─── THE DATA

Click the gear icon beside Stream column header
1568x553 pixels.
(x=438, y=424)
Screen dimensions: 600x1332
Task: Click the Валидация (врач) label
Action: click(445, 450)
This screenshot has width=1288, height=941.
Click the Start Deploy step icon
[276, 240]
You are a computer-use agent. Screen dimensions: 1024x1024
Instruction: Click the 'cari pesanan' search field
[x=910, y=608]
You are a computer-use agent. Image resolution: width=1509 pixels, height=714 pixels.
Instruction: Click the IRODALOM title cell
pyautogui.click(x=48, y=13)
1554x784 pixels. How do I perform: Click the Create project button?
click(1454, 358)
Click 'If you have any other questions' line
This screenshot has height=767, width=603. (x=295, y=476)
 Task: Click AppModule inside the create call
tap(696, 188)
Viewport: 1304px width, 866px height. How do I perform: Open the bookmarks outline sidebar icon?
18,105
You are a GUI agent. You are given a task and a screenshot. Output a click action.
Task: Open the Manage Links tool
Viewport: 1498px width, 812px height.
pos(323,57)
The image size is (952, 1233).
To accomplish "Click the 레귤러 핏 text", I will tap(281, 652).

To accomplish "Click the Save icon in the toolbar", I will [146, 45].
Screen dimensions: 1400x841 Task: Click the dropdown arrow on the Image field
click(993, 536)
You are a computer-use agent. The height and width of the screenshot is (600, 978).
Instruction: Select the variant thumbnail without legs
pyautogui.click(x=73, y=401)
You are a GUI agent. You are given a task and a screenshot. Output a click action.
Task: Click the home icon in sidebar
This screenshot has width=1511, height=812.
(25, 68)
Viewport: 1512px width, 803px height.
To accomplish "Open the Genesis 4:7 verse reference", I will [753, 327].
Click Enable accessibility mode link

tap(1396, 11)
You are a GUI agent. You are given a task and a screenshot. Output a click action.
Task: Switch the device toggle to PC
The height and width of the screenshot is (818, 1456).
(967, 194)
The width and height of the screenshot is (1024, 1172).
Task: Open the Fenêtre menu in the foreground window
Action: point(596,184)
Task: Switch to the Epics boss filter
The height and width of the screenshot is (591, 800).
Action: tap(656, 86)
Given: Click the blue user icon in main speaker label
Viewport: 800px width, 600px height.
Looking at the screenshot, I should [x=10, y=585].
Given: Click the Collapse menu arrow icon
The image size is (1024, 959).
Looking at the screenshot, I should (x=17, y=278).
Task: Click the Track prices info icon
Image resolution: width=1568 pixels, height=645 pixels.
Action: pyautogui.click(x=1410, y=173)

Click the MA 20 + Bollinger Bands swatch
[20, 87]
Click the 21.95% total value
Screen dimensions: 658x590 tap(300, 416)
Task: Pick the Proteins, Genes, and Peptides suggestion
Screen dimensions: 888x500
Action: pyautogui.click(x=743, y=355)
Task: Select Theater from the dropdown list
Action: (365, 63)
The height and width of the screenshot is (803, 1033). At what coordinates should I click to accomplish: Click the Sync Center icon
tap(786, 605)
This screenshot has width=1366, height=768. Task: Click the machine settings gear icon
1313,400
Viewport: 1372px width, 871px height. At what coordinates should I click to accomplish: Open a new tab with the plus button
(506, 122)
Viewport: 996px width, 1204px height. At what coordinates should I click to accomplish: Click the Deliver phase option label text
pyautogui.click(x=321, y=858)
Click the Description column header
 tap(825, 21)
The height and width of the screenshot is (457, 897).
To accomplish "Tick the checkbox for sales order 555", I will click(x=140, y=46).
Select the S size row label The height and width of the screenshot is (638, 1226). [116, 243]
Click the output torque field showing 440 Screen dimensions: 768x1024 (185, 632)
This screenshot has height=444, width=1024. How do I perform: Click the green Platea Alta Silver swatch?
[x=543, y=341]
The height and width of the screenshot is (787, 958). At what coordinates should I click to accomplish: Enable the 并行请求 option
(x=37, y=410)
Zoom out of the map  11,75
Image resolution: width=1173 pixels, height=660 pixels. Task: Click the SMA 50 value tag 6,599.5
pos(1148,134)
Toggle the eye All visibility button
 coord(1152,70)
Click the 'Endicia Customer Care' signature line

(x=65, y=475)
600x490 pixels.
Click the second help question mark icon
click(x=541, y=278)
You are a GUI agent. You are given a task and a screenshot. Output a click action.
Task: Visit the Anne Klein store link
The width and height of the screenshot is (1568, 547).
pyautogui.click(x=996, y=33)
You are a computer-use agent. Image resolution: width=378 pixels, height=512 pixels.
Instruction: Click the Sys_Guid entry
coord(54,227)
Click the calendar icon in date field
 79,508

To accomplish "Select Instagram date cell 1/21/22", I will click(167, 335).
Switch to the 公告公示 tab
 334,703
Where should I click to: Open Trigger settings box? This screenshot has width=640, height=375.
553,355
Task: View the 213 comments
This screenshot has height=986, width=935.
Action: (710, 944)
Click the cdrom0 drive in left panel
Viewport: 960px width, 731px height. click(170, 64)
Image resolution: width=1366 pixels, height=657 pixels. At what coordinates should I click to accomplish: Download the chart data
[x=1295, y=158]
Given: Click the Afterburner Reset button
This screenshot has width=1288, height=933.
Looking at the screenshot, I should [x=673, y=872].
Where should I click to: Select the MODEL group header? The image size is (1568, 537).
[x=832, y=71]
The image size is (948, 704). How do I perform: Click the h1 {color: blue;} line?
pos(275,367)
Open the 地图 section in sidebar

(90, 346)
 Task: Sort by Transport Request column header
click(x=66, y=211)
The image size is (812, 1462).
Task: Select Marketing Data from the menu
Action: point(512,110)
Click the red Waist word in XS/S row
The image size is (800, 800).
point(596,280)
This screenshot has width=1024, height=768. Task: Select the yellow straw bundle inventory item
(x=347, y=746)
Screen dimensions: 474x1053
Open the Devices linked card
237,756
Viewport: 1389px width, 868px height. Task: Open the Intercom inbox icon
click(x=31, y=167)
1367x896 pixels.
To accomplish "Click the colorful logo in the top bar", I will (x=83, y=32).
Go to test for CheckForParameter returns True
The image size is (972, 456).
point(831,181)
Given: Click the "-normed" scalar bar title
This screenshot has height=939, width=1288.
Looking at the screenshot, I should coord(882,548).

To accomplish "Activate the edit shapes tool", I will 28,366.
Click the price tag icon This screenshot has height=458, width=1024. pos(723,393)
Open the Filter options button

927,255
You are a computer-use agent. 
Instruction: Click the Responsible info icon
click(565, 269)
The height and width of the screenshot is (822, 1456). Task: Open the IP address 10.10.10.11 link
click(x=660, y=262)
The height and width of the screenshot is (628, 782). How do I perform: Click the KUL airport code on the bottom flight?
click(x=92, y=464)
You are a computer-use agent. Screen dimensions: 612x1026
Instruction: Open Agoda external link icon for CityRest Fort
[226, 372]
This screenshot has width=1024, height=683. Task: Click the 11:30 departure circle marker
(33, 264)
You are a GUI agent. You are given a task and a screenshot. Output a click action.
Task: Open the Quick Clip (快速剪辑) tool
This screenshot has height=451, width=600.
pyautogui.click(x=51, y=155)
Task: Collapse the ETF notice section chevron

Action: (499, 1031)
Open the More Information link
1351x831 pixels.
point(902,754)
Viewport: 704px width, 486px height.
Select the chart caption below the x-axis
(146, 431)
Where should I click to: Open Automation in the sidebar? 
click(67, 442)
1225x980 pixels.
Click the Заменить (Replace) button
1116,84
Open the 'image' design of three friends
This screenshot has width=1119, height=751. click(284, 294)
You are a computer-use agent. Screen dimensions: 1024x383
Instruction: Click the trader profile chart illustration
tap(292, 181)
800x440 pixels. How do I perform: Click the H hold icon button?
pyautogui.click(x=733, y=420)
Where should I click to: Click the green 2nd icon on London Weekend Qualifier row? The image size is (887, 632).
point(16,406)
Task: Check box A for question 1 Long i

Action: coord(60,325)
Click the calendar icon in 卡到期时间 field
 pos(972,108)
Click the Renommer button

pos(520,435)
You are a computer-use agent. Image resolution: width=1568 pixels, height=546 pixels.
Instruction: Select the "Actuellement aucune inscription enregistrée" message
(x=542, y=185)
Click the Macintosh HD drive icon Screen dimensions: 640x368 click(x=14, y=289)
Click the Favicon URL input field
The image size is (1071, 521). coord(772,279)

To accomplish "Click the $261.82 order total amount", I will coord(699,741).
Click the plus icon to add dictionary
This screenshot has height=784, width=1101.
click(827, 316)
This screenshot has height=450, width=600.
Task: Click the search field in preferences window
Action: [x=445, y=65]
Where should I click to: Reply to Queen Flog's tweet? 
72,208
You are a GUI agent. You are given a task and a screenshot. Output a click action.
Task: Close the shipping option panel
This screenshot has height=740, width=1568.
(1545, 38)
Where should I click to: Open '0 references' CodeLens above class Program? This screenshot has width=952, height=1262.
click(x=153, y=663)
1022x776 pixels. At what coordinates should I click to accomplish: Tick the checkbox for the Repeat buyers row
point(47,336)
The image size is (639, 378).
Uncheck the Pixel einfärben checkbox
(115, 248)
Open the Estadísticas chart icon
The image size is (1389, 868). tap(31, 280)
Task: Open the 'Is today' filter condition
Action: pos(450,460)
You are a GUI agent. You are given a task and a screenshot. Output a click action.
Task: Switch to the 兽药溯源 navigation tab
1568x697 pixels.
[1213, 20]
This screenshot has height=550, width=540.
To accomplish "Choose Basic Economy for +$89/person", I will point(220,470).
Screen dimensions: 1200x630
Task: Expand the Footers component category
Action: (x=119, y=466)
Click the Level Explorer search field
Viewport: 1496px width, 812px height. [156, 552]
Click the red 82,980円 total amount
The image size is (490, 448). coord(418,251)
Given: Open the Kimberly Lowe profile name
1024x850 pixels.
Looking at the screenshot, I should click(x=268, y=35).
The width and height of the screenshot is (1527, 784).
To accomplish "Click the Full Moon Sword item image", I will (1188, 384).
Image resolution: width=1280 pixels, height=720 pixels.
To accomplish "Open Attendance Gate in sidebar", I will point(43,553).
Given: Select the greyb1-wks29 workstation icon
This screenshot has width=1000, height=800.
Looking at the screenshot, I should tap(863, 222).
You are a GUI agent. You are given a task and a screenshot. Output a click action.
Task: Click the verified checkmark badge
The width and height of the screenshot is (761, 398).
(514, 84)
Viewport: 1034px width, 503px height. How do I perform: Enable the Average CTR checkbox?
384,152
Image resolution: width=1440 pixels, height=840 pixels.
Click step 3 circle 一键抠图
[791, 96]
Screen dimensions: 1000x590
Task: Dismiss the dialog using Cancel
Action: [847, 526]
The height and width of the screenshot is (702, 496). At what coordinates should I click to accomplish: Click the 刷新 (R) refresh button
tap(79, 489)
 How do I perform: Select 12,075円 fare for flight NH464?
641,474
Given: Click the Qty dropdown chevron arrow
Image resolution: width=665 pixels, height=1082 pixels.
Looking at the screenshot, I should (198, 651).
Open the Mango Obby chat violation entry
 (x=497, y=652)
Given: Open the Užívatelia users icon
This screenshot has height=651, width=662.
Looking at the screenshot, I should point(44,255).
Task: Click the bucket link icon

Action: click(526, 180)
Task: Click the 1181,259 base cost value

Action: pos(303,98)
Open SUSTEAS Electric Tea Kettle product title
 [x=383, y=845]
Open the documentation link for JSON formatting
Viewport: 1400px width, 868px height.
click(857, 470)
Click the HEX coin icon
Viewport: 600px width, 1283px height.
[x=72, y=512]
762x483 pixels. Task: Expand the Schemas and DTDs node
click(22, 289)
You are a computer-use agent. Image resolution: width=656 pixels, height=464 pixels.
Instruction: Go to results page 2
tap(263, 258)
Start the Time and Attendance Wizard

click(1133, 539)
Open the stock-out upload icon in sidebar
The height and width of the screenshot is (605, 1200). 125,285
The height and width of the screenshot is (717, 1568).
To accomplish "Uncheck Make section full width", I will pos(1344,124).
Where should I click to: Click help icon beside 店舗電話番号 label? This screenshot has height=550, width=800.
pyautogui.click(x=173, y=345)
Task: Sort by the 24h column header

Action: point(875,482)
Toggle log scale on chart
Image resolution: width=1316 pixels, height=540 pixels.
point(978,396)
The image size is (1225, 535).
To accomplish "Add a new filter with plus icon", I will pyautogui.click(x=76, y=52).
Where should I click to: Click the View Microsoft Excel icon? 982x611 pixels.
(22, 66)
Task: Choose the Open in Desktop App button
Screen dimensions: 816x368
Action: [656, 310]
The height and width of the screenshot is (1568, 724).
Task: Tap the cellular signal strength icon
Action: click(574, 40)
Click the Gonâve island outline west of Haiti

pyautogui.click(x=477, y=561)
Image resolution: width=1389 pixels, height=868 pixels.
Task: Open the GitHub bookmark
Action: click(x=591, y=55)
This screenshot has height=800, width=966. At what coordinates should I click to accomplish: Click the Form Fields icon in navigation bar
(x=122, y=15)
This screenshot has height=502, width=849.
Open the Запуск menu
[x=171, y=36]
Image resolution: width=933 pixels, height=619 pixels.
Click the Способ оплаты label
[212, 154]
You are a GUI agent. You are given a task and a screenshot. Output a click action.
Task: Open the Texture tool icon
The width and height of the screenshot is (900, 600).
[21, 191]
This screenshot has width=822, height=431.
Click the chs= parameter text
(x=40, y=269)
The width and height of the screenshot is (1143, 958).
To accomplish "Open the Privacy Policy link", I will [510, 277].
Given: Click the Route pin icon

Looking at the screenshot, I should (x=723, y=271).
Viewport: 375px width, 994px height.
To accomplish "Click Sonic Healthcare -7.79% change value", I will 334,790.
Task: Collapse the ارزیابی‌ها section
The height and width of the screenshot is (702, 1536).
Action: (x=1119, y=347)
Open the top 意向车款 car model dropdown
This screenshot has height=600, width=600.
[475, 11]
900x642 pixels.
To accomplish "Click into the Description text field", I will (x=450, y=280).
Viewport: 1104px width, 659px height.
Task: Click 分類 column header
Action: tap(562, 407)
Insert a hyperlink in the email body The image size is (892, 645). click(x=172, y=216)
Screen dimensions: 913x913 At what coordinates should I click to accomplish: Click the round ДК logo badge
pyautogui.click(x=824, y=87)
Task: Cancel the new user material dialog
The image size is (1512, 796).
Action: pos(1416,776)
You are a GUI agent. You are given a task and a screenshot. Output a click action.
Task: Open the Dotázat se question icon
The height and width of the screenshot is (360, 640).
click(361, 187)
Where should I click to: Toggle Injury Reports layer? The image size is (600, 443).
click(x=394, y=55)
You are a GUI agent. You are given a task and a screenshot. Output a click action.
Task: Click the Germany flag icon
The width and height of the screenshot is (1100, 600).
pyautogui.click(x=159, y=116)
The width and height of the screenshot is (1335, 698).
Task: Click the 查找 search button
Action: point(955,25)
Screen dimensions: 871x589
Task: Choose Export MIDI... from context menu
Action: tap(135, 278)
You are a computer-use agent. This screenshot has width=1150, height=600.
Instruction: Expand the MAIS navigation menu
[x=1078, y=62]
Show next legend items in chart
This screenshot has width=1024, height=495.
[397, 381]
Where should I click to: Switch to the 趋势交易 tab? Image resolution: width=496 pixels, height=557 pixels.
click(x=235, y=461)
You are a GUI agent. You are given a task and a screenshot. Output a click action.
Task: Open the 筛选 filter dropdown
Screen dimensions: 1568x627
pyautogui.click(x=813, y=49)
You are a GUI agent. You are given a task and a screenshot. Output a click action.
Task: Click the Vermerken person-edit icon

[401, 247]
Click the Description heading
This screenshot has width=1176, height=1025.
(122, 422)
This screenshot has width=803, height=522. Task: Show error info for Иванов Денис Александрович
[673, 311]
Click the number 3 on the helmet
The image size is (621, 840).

──────

◆ WHAT TO WORK ON ◆
Begin at the line that has "Open the Mango Obby chat violation entry" in the entries above; stop after the line that has "Image resolution: width=933". Transcribe exactly those lines and no others.

◆ EXPECTED ANSWER ◆
Open the Mango Obby chat violation entry
 (x=497, y=652)
Given: Open the Užívatelia users icon
This screenshot has height=651, width=662.
Looking at the screenshot, I should point(44,255).
Task: Click the bucket link icon

Action: click(526, 180)
Task: Click the 1181,259 base cost value

Action: pos(303,98)
Open SUSTEAS Electric Tea Kettle product title
 [x=383, y=845]
Open the documentation link for JSON formatting
Viewport: 1400px width, 868px height.
click(857, 470)
Click the HEX coin icon
Viewport: 600px width, 1283px height.
[x=72, y=512]
762x483 pixels. Task: Expand the Schemas and DTDs node
click(22, 289)
You are a computer-use agent. Image resolution: width=656 pixels, height=464 pixels.
Instruction: Go to results page 2
tap(263, 258)
Start the Time and Attendance Wizard

click(1133, 539)
Open the stock-out upload icon in sidebar
The height and width of the screenshot is (605, 1200). 125,285
The height and width of the screenshot is (717, 1568).
To accomplish "Uncheck Make section full width", I will pos(1344,124).
Where should I click to: Click help icon beside 店舗電話番号 label? This screenshot has height=550, width=800.
pyautogui.click(x=173, y=345)
Task: Sort by the 24h column header

Action: point(875,482)
Toggle log scale on chart
Image resolution: width=1316 pixels, height=540 pixels.
point(978,396)
The image size is (1225, 535).
To accomplish "Add a new filter with plus icon", I will pyautogui.click(x=76, y=52).
Where should I click to: Click the View Microsoft Excel icon? 982x611 pixels.
(22, 66)
Task: Choose the Open in Desktop App button
Screen dimensions: 816x368
Action: [656, 310]
The height and width of the screenshot is (1568, 724).
Task: Tap the cellular signal strength icon
Action: click(574, 40)
Click the Gonâve island outline west of Haiti

pyautogui.click(x=477, y=561)
Image resolution: width=1389 pixels, height=868 pixels.
Task: Open the GitHub bookmark
Action: click(x=591, y=55)
This screenshot has height=800, width=966. At what coordinates should I click to accomplish: Click the Form Fields icon in navigation bar
(x=122, y=15)
This screenshot has height=502, width=849.
Open the Запуск menu
[x=171, y=36]
Image resolution: width=933 pixels, height=619 pixels.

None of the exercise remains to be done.